Juice drink experience

Juice_drink_experience

I've had this photo on my phone for a week or so and I still don't know what it means - "Juice Drink Experience." I take it that it's not real fruit juice so it can't be described as "Fruit Juice." So why can't it just be a "Fruit Drink" or even "Fruit Flavoured Juice." Where is the experience in all of this? It reminds me of Mark Earls book Welcome to the Creative Age - Bananas, Business and the Death of Marketing - where he basically says that much of marketing is a complete waste of time. When you think that Cape employed a food scientist, writer and designer and they best they could come up with is this - we've gone wrong somewhere along the line. Either that or you can just have a chuckle, take a picture and move along.

October 22, 2006

From doing to running

How_to_lead Right now I'm a senior creative at a pretty cool London ad agency.
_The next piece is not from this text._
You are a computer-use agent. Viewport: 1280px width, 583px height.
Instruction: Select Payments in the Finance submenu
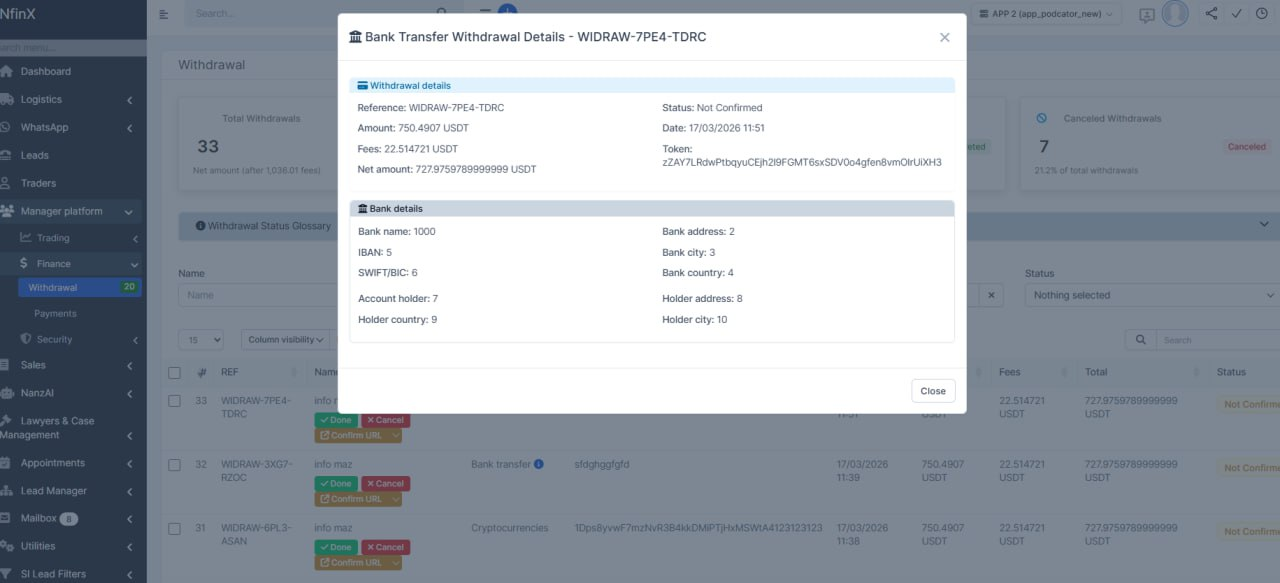click(55, 313)
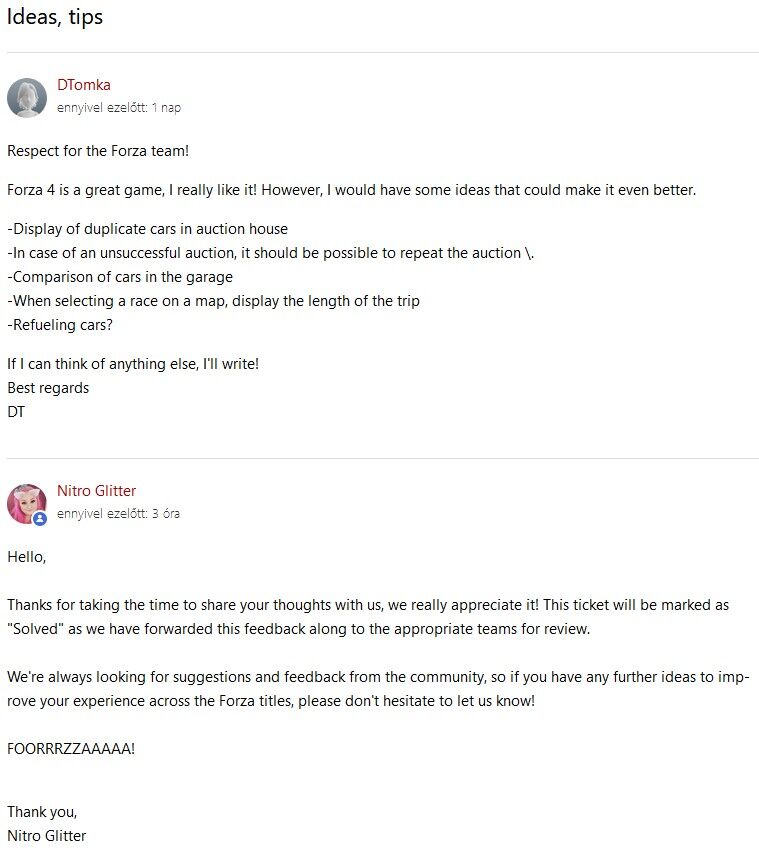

Every day I go and sit down with a funny and irresponsible Art Director and we come up with ideas for websites, interactive experiences and ads for big clients - we're working on Playstation right now.
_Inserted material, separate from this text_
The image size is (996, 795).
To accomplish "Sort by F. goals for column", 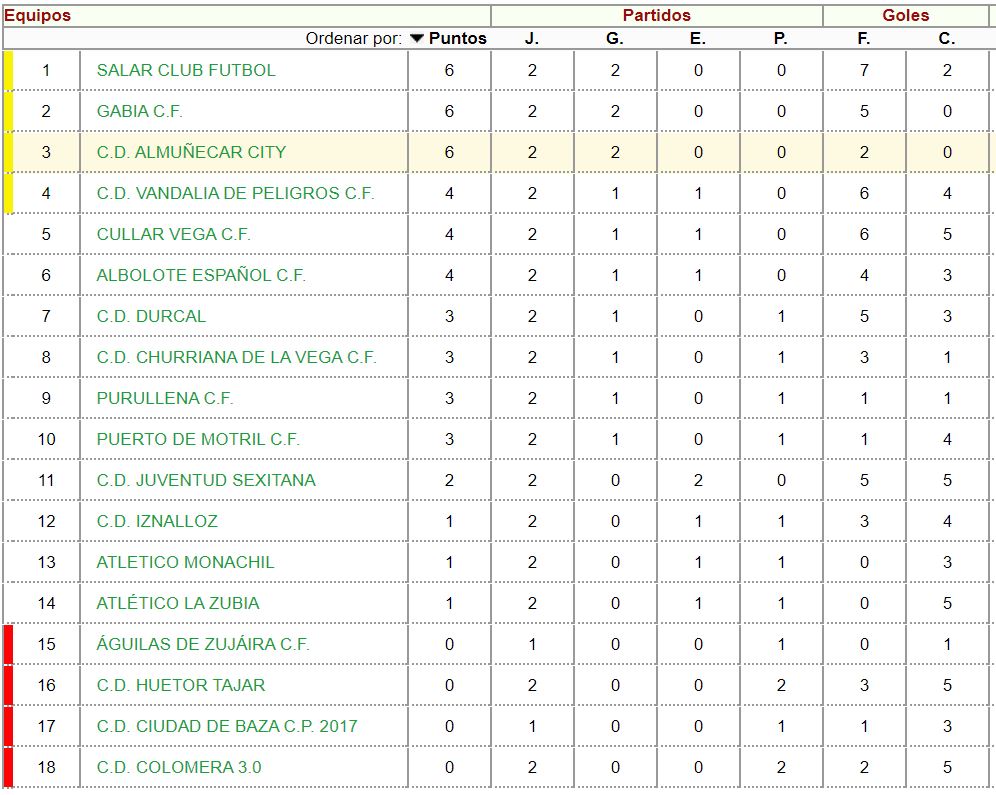I will point(864,39).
How does being good at one thing, prepare you for doing something completely differently. I'm pretty good at at the writing and the thinking - but how does this prepare me for being a Creative Director? It's like a a racing driver becoming a driving instructor. I can't imagine Michael Schumacher's drive and determination would lend itself to instructing nervous drivers on how to drive sensibly and responsibly. His drive and determination made him succeed in a narrow band of excellence, not suddenly become an expert in getting the best out of people and and calmly directing and motivating them.
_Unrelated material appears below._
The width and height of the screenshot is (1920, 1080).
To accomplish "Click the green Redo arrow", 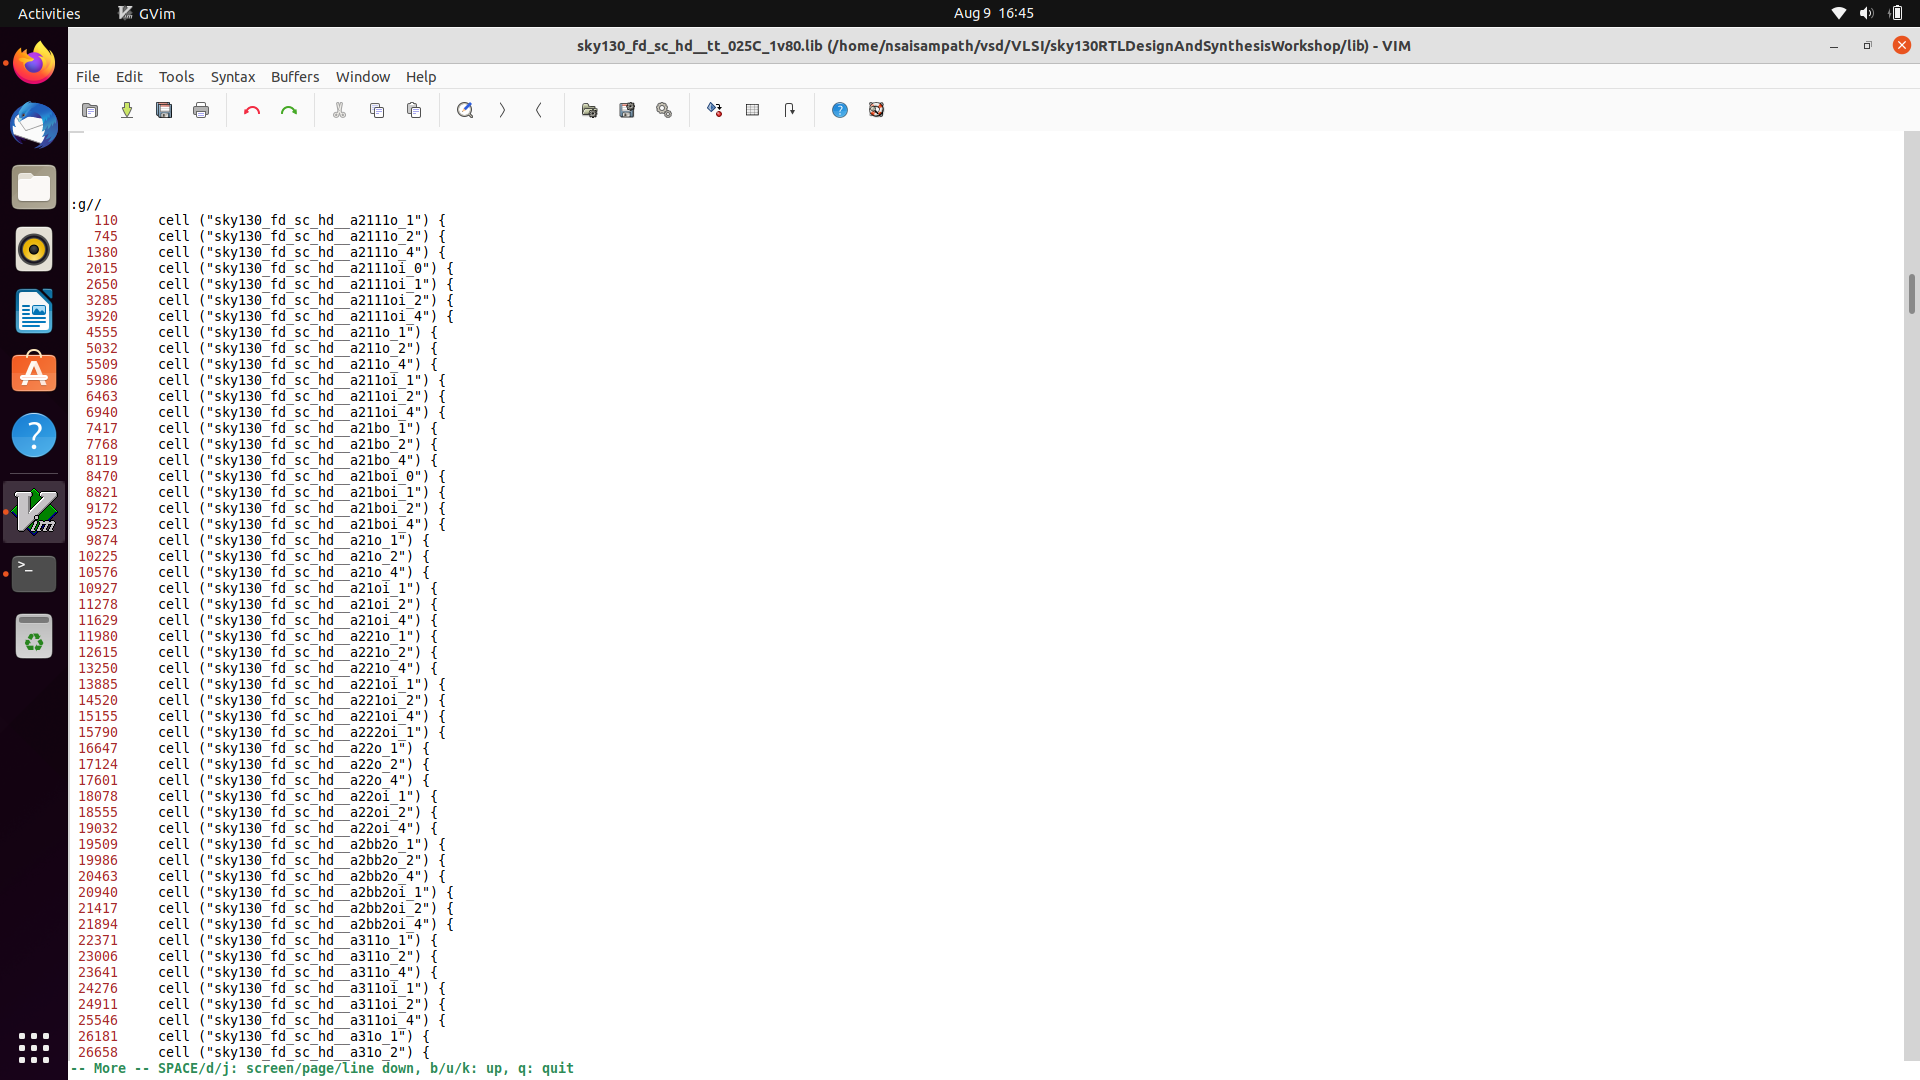I will (x=289, y=110).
I've ordered some books - one's called How to Lead, the other is a book by the founder of St Lukes, Andy Law.

When HSBC have unblocked my credit card for missing a 5 quid payment, Amazon can send me the books. Then I will let you know how good a read the books actually are and if they shed any light on the prospect of managing and leading from the front. We'll see.

October 10, 2006

Money for old rope - well rubbish...


An annoyingly simple idea that demonstrates if you have a good one, do something about it...

http://nycgarbage.com/

This from the Guardian:

"If the package looks pretty, people will buy just about anything. So says an advertising executive in New York, and he has proved his point by selling boxes of rubbish for the price of an expensive bottle of wine. Justin Gignac, 26, has offloaded almost 900 carefully presented plastic cubes of trash from the street of the Big Apple at between $50 (£26) and $100 each. Buyers from 19 countries have paid for the souvenirs. The idea has been so successful that he is thinking of franchising it around the world. It all began when Mr Gignac was on a summer internship at MTV. "We had a discussion about the importance of packaging," he recalls. "Someone said packaging was unimportant. I disagreed. The only way to prove it was by selling something nobody would ever want." He scours the streets of Manhattan and New York's outer boroughs, typical contents include broken glass, subway tickets, Starbucks cups and used plastic forks. "Special editions" are offered at a premium. He charged $100 for rubbish from the opening day of the New York Yankees' stadium. Mr Gignac denies taking his customers for fools: "They know what they're getting. People get a kick out of it - they appreciate the fact that they're taking something nobody would want and finding beauty in it." Typical customers include people who used to live in the city and want a down-to-earth souvenir. He claims he has even sold to art collectors. Realising that the concept appears to be a genuine moneyspinner, Mr Gignac has registered a company and is employing his girlfriend as vice president. He declines to discuss his profit margins: "It's actually quite a lot of effort putting them together - but yes, garbage is free." Mr Gignac is considering diversifying into trash wallhangings. He maintains that he has been contacted by people interested in replicating the scheme from as far a field as Berlin and London."